The required output is the lines below from the line containing "Click Year 2 Operating Expenses $67,500" to the line containing "The height and width of the screenshot is (845, 1057).", inclusive, retyped exactly. No other lines belong in it.

─── Dataset records

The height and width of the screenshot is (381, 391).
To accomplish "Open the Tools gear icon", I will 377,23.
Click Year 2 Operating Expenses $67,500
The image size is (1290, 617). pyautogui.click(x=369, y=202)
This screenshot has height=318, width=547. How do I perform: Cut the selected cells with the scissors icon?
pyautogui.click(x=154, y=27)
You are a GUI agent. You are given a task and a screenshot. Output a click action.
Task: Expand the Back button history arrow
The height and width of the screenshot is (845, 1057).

──────
─── Dataset records

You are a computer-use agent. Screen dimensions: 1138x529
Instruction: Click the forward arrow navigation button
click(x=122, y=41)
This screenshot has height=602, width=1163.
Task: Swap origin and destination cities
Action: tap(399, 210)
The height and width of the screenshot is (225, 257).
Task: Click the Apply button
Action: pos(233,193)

──────

Result below ::
Click Year 2 Operating Expenses $67,500
The image size is (1290, 617). pyautogui.click(x=369, y=202)
This screenshot has height=318, width=547. How do I perform: Cut the selected cells with the scissors icon?
pyautogui.click(x=154, y=27)
You are a GUI agent. You are given a task and a screenshot. Output a click action.
Task: Expand the Back button history arrow
The height and width of the screenshot is (845, 1057).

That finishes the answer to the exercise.